§ Request 1:
In the email thread, what instruction does the assignment currently become?
§ Request 2:
Retype the part of the email thread that opens with the words containing "But I don't" and closes with "or something similar.".

[Start of Source]

Currently, the assignment *does* become a "stp" instruction.
But I don't know that we can *force* the compiler to write it
as a pair of registers, so I'll soften the comment with
"Attempt to write" or something similar.
To my knowledge, adding a volatile qualifier only prevents the
compiler from performing funny optimizations, but that has no
effect on whether the 128-bit assignment is made as a single
unit. Do you know otherwise?
-Alex
On Fri, May 17, 2019 at 8:08 PM Alex Elder <[email protected]> wrote:
>
> On 5/15/19 2:34 AM, Arnd Bergmann wrote:
> >> +static void gsi_trans_tre_fill(struct gsi_tre *dest_tre, dma_addr_t addr,
> >> + u32 len, bool last_tre, bool bei,
> >> + enum ipa_cmd_opcode opcode)
> >> +{
> >> + struct gsi_tre tre;
> >> +
> >> + tre.addr = cpu_to_le64(addr);
> >> + tre.len_opcode = gsi_tre_len_opcode(opcode, len);
> >> + tre.reserved = 0;
> >> + tre.flags = gsi_tre_flags(last_tre, bei, opcode);
> >> +
> >> + *dest_tre = tre; /* Write TRE as a single (16-byte) unit */
> >> +}
> > Have you checked that the atomic write is actually what happens here,
> > but looking at the compiler output? You might need to add a 'volatile'
> > qualifier to the dest_tre argument so the temporary structure doesn't
> > get optimized away here.

[End of Source]
[Start of Items]

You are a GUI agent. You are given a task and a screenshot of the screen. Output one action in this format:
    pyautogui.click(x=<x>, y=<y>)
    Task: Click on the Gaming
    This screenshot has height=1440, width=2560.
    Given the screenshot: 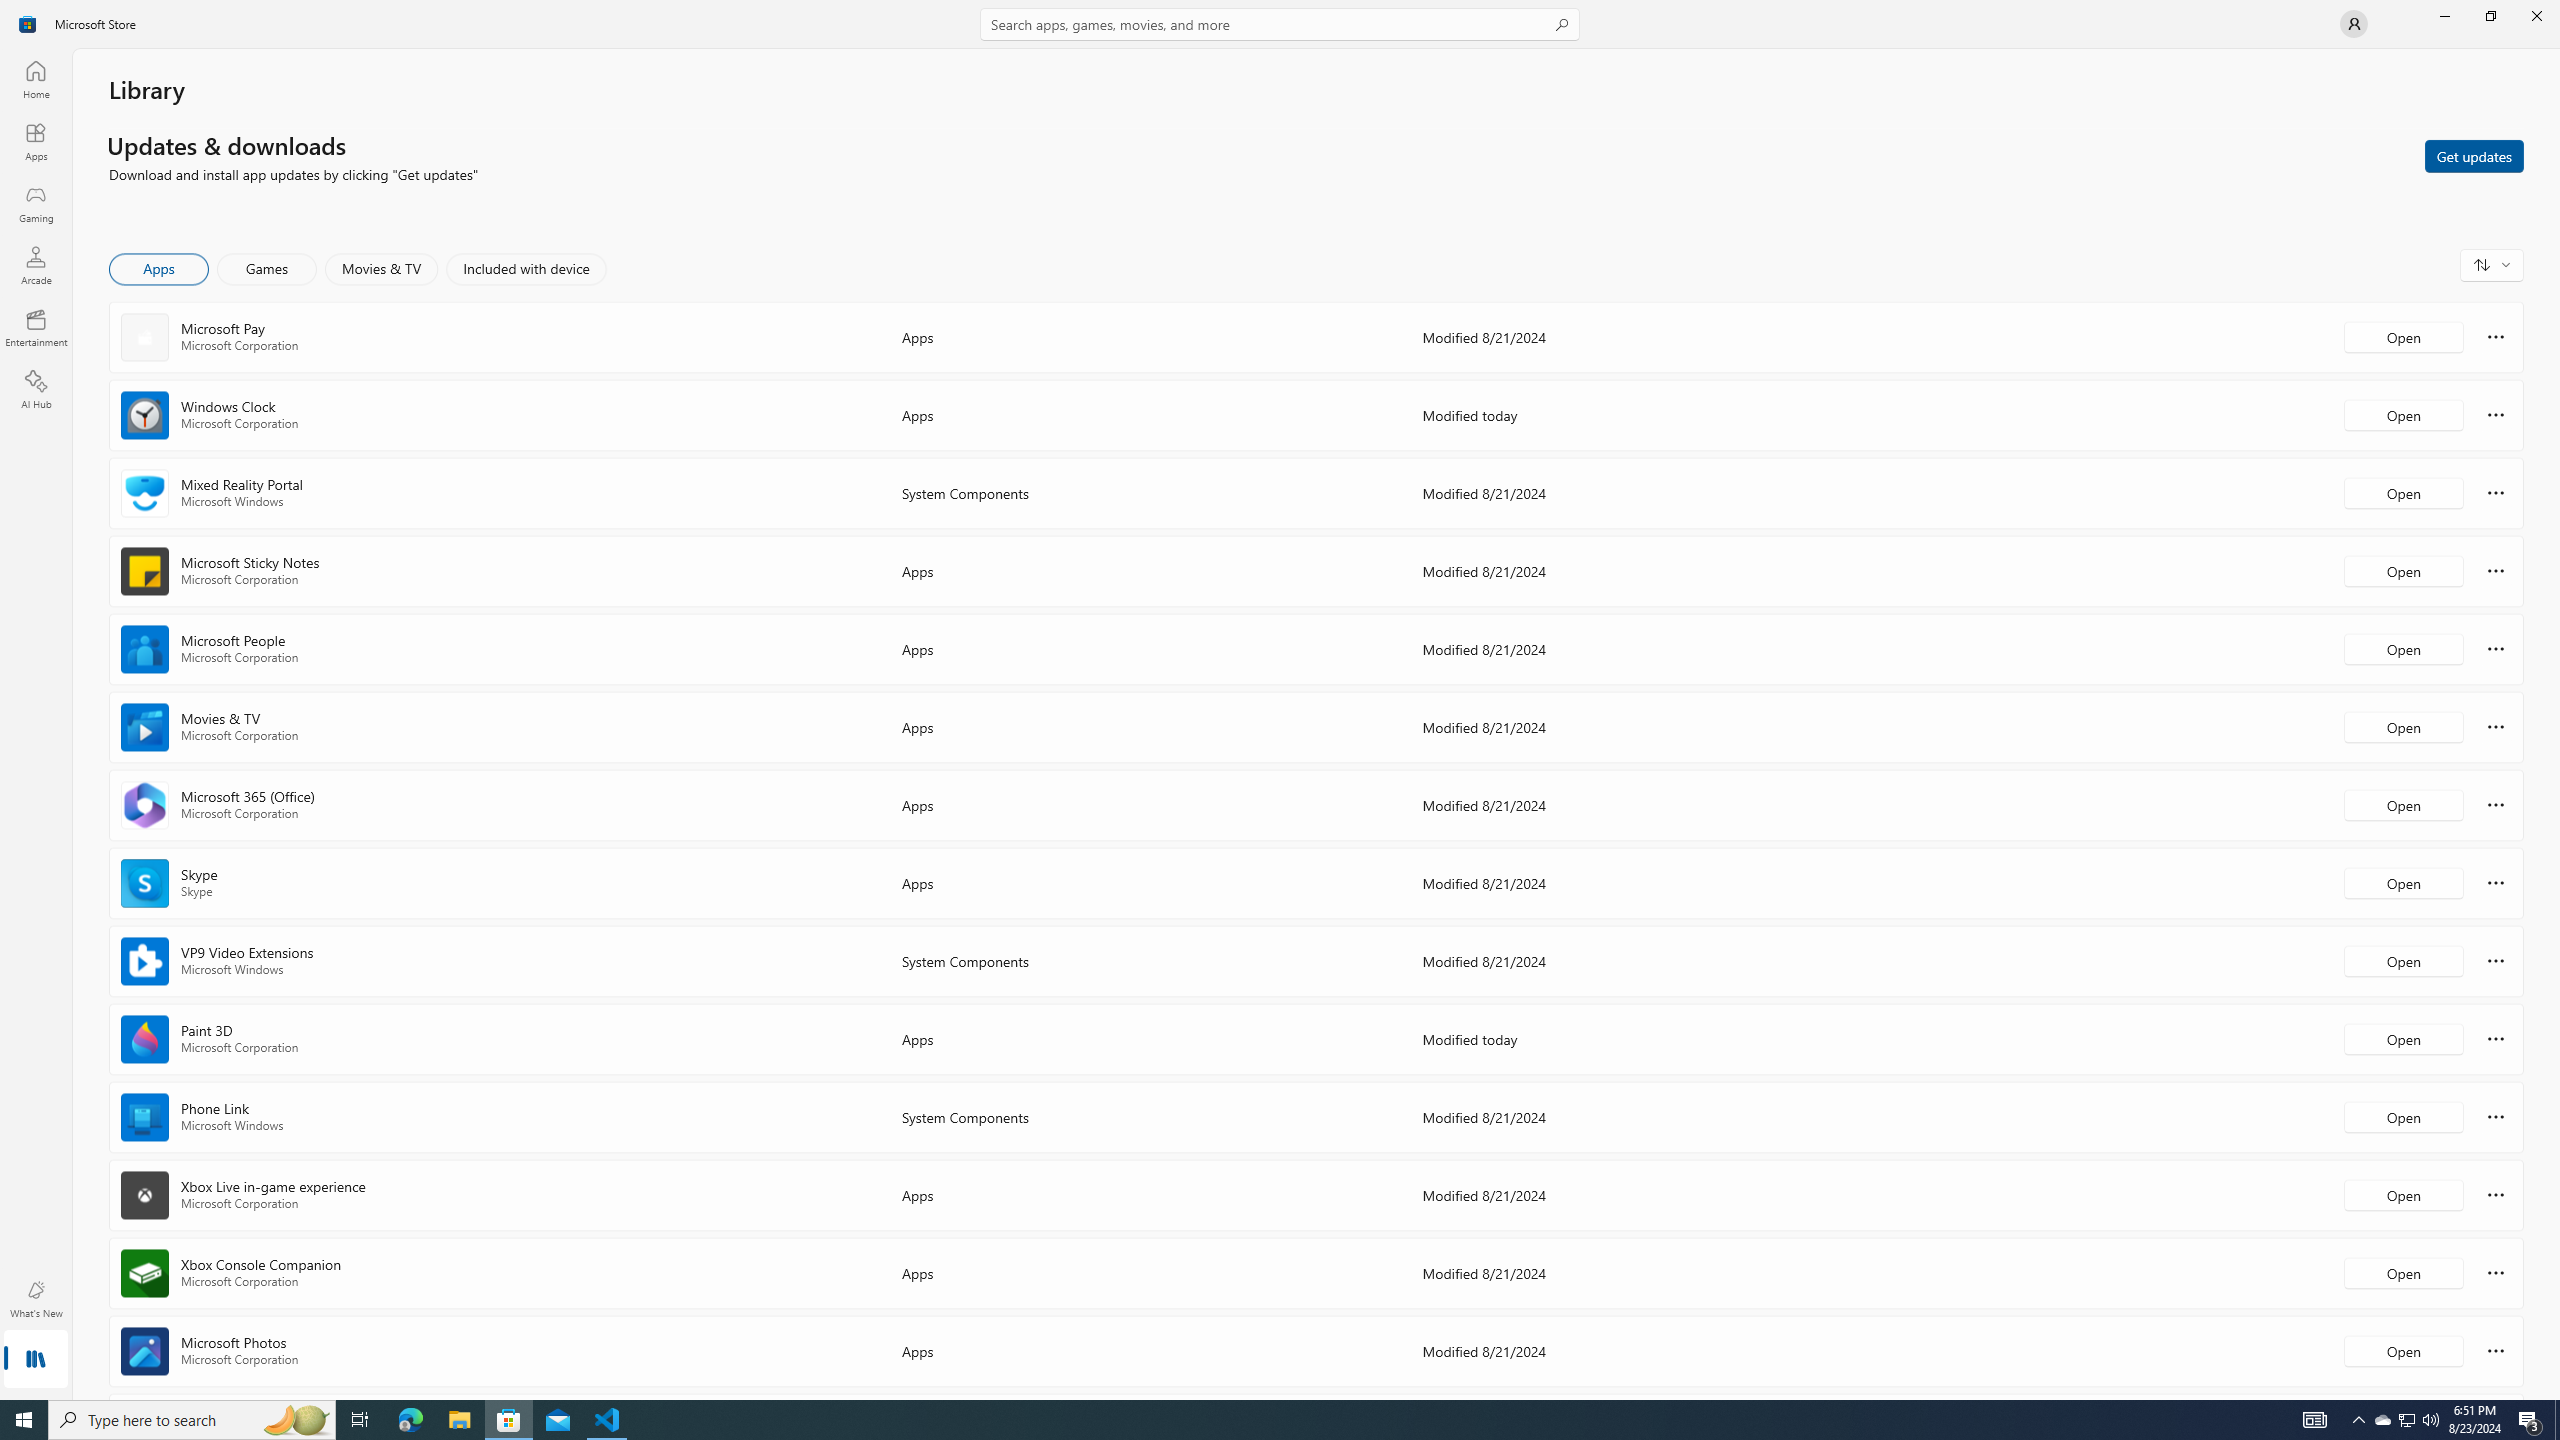 What is the action you would take?
    pyautogui.click(x=36, y=203)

[End of Items]

§ Answer 1:
It becomes an "stp" instruction.

§ Answer 2:
But I don't know that we can *force* the compiler to write it
as a pair of registers, so I'll soften the comment with
"Attempt to write" or something similar.